**TASK TO COMPLETE**
Where in the data does the word "agent" appear? Find those lines and copy them.

Pixel coordinate grounding data:
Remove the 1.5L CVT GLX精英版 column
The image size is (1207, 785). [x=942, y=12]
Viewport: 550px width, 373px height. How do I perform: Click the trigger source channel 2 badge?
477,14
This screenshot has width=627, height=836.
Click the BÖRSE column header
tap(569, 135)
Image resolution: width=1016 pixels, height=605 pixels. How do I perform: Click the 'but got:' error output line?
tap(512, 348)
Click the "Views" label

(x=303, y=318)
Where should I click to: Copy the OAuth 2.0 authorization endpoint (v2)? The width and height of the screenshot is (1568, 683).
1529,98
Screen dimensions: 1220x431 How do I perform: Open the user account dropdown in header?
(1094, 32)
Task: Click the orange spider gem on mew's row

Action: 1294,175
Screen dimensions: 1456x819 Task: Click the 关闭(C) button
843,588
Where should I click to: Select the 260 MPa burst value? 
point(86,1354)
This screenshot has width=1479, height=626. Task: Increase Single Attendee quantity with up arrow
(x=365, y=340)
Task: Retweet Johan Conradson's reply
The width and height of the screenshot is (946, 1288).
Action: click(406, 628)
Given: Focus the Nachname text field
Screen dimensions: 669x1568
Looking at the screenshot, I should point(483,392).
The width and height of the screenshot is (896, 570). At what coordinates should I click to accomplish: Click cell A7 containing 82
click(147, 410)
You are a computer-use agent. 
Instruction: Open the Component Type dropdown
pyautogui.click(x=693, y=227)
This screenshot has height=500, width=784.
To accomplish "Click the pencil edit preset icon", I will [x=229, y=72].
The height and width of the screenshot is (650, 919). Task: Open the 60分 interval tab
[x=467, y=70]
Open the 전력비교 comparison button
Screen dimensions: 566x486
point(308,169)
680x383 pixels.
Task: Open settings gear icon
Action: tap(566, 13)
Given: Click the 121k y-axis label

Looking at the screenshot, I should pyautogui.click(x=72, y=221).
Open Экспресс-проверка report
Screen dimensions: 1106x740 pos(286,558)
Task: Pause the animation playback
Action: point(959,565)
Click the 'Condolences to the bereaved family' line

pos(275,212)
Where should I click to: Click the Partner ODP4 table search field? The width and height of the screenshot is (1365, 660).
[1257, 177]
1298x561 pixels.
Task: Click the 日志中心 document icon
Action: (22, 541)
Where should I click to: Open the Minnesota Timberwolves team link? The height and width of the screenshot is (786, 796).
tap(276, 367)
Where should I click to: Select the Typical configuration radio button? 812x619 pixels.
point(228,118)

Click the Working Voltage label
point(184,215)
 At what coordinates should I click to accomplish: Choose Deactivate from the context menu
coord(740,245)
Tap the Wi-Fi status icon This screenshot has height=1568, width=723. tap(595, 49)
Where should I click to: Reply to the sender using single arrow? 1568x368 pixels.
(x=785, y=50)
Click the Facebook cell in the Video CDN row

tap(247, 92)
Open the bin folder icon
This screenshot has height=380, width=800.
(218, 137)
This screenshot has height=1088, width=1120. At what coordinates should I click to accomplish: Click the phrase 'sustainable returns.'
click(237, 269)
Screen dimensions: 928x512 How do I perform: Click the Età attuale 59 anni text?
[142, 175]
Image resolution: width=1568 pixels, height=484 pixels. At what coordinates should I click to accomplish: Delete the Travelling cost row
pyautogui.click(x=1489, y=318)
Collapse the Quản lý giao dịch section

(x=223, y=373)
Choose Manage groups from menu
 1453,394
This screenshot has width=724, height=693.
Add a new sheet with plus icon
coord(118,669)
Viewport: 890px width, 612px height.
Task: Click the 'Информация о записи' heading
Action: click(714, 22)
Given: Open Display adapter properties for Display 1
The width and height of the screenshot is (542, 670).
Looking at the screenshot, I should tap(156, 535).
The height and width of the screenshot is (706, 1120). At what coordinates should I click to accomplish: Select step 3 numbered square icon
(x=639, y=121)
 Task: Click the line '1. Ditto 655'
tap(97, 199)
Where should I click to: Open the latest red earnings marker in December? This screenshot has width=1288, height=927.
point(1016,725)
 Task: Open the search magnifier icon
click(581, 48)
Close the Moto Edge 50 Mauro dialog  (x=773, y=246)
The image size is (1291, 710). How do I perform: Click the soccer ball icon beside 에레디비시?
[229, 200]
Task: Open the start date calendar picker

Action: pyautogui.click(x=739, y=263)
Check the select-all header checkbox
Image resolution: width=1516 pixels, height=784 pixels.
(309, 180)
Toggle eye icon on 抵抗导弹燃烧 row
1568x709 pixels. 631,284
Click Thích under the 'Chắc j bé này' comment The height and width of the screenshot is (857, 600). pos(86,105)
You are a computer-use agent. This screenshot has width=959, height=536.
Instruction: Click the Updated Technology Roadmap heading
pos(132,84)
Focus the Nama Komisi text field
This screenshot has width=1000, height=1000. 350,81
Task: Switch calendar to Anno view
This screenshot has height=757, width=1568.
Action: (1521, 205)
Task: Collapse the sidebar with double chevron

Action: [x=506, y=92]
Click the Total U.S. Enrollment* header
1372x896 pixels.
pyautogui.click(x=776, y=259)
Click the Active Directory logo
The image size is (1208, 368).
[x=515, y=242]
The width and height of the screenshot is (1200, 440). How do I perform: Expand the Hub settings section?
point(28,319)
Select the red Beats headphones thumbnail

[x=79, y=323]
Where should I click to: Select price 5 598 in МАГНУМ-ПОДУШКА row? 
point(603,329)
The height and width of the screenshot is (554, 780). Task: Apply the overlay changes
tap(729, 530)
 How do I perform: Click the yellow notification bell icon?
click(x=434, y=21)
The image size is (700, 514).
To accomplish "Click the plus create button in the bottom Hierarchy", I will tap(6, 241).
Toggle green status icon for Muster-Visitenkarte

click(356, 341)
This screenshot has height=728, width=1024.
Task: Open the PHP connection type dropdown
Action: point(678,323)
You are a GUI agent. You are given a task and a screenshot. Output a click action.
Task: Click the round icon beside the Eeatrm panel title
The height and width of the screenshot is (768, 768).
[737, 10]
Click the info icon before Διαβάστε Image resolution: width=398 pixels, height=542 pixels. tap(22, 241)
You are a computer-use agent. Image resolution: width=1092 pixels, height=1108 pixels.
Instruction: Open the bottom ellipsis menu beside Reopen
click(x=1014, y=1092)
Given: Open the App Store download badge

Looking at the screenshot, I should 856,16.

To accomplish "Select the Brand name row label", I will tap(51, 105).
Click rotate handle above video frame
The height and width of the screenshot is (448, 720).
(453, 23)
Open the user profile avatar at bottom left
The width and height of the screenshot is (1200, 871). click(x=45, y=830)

**RESPONSE TO THIS EXERCISE**
You are a computer-use agent. 
You are a computer-use agent. This screenshot has width=959, height=536.
You are a GUI agent. You are given a task and a screenshot. Output a click action.
You are a computer-use agent. Image resolution: width=1092 pixels, height=1108 pixels.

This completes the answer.